▶ _Materials provided_:
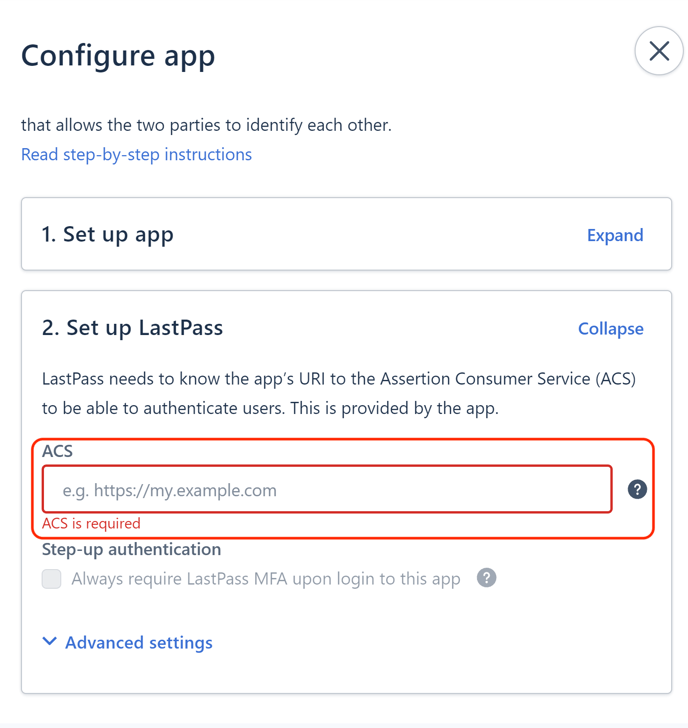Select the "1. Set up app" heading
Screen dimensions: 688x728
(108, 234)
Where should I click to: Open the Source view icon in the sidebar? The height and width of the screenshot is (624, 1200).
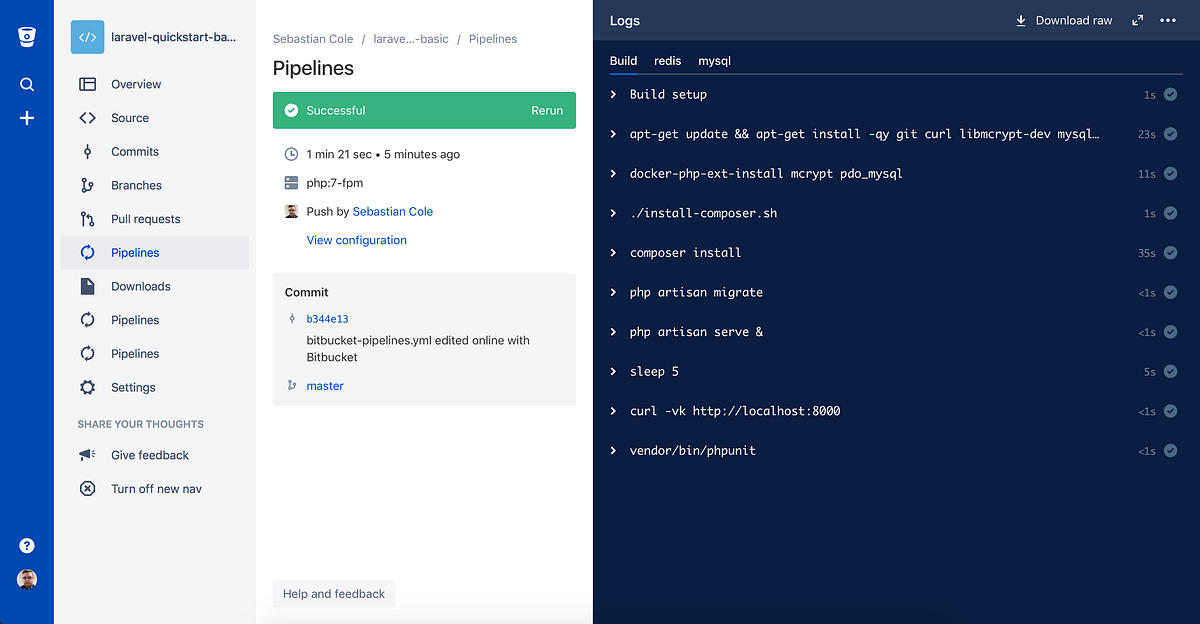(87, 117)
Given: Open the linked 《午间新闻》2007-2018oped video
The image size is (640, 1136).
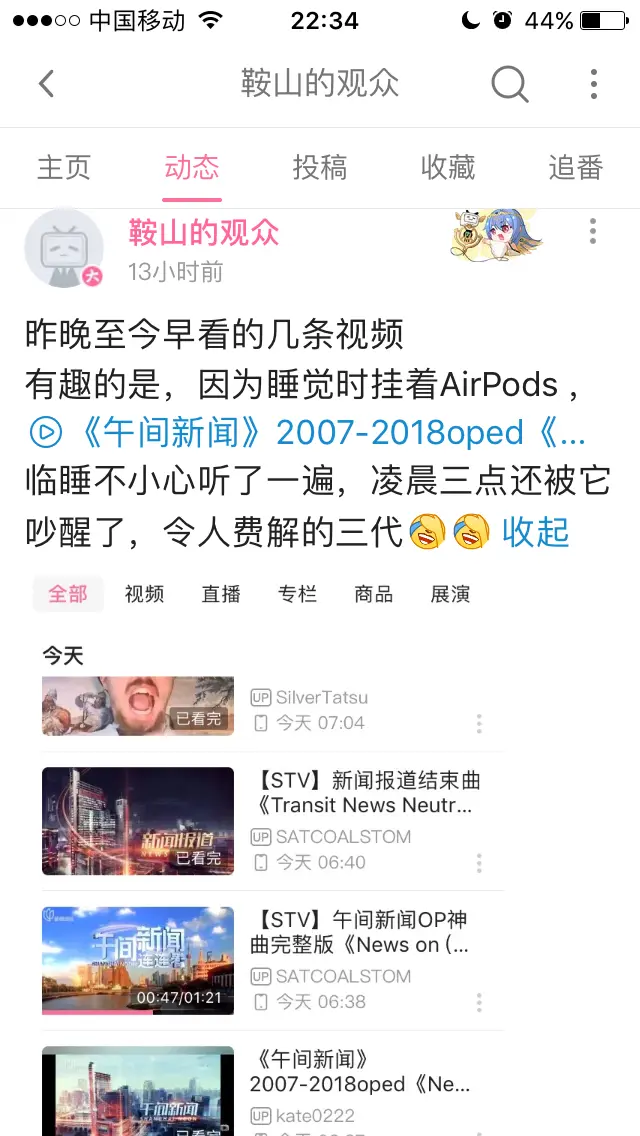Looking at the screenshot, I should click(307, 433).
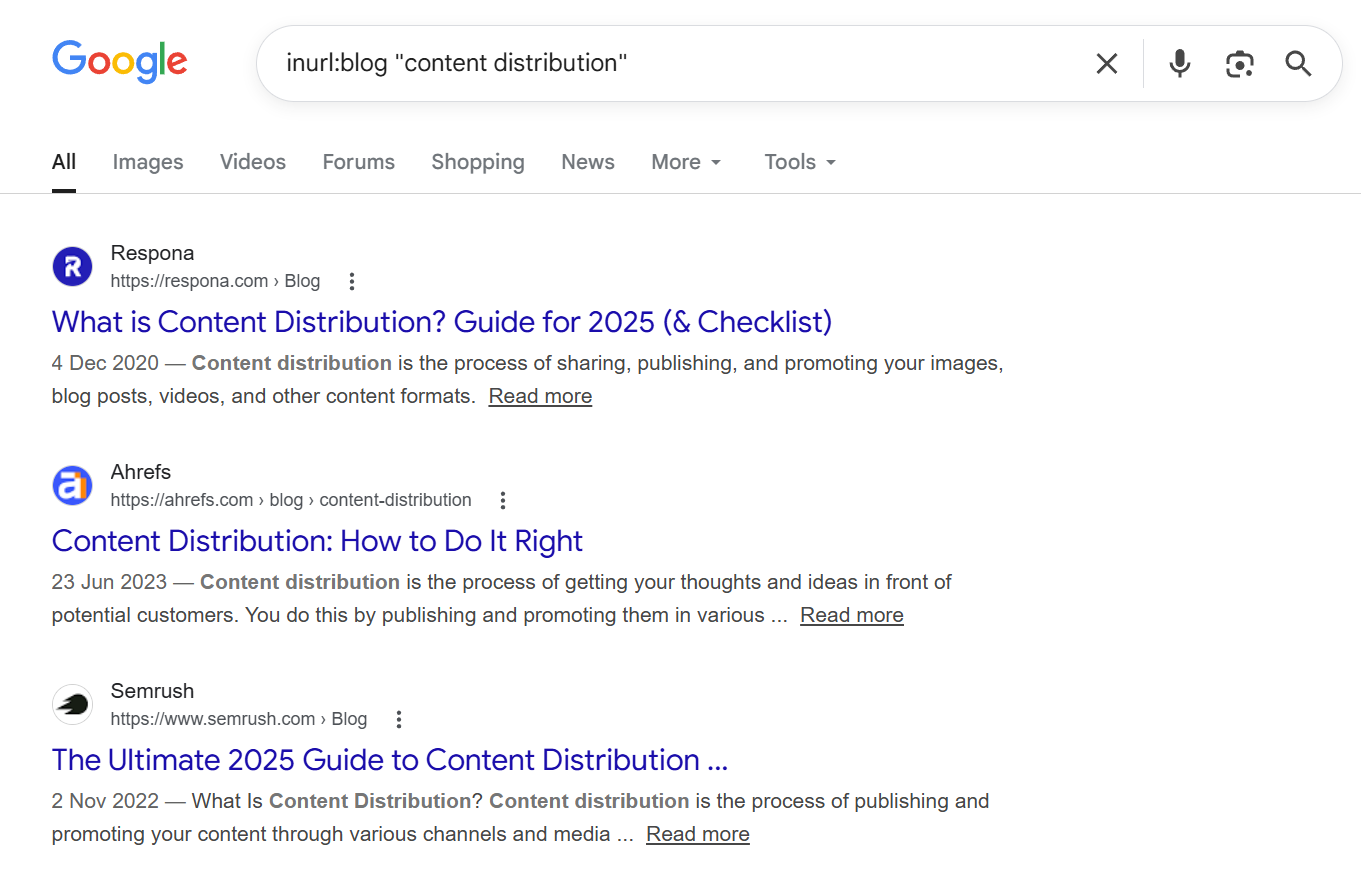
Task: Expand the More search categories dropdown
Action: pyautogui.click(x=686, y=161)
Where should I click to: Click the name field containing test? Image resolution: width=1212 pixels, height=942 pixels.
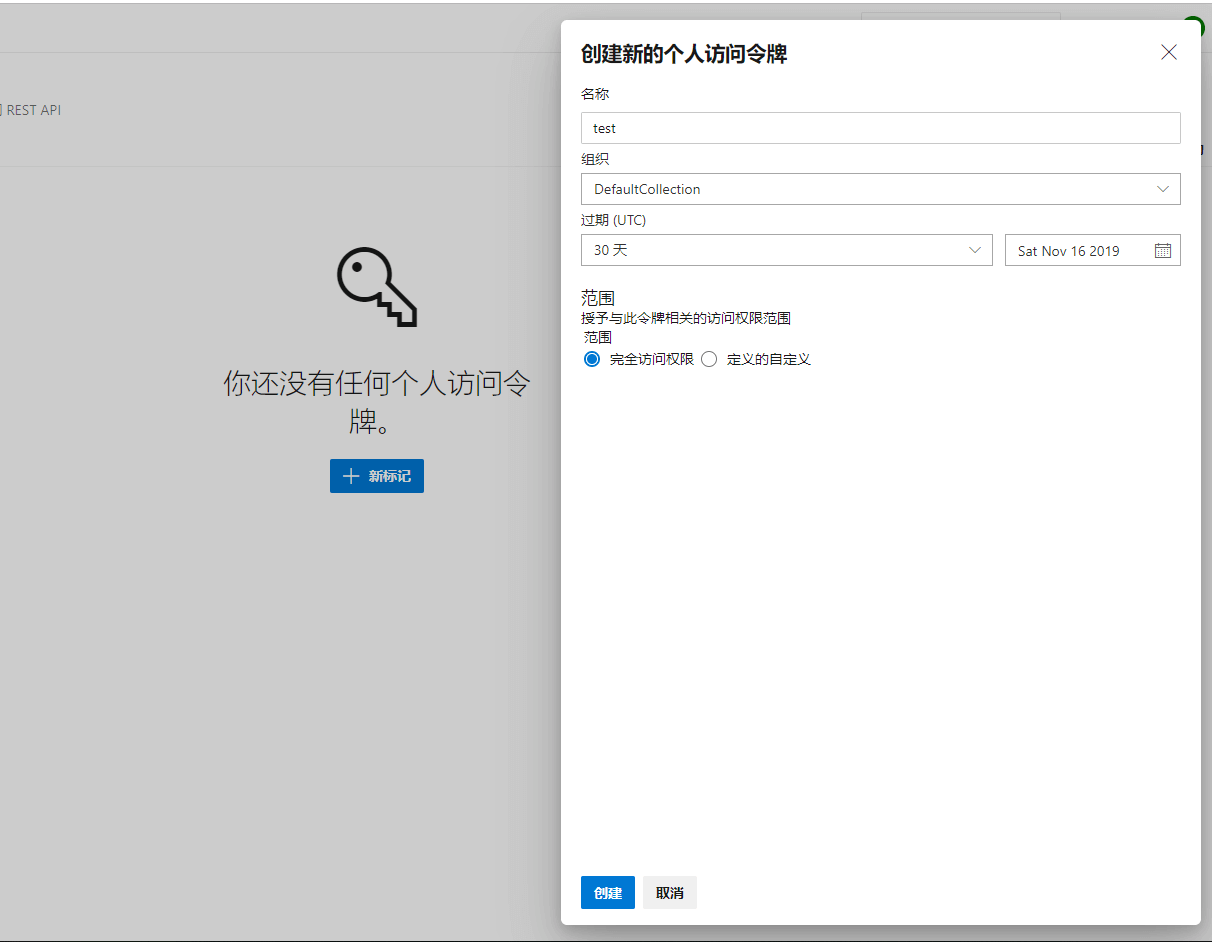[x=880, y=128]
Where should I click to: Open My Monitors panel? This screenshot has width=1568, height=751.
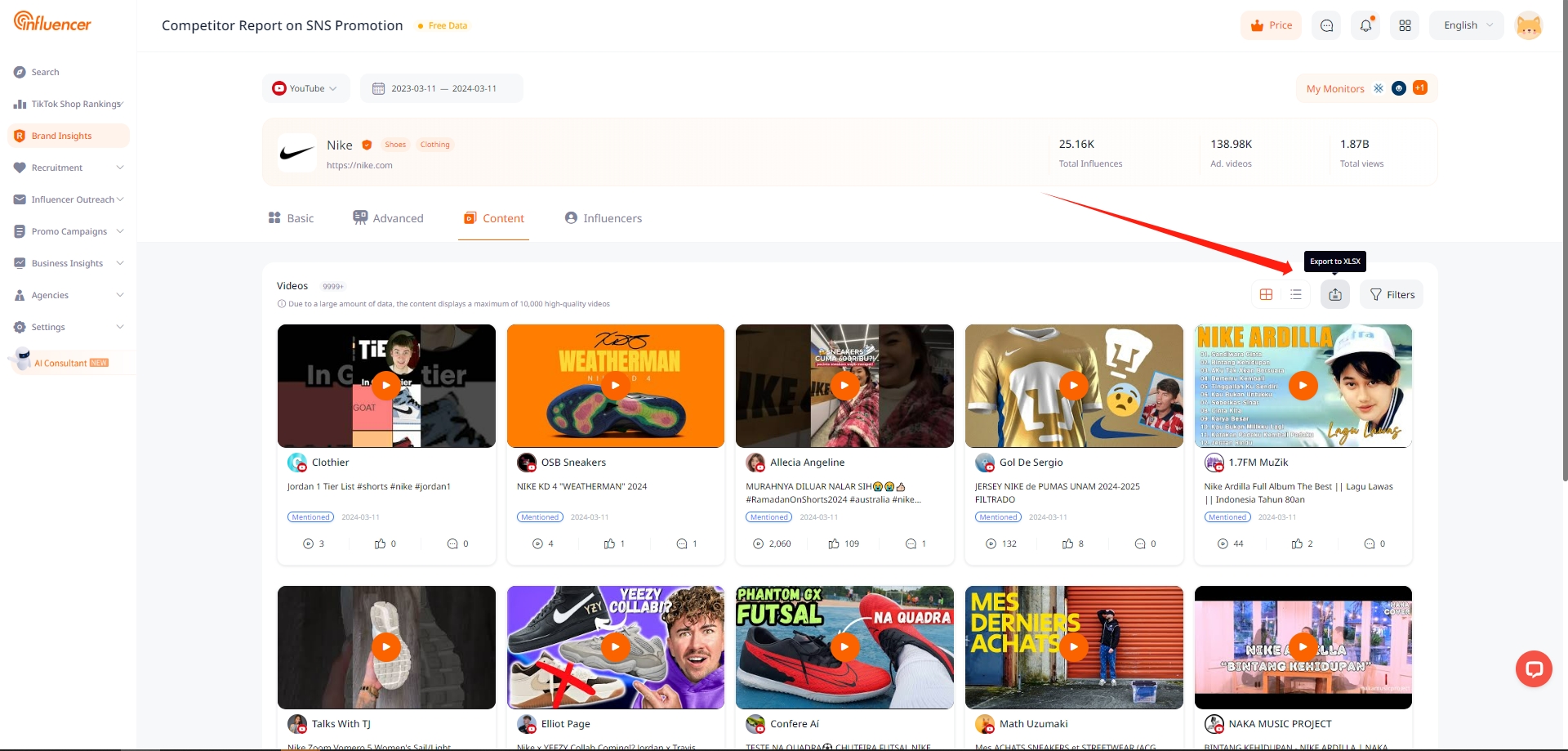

▶ _What is needed_:
Begin at the line containing "Where should I click to: Open the" and extract every line through the end of the records, inclusive, exactly and only; omit pictures.

▶ _Answer to this task_:
Where should I click to: Open the Source view icon in the sidebar? The height and width of the screenshot is (624, 1200).
(87, 117)
Given: Open the linked 《午间新闻》2007-2018oped video
The image size is (640, 1136).
Looking at the screenshot, I should click(307, 433).
Task: Expand the More search categories dropdown
Action: pyautogui.click(x=686, y=161)
Where should I click to: Click the name field containing test? Image resolution: width=1212 pixels, height=942 pixels.
[x=880, y=128]
Where should I click to: Open My Monitors panel? This screenshot has width=1568, height=751.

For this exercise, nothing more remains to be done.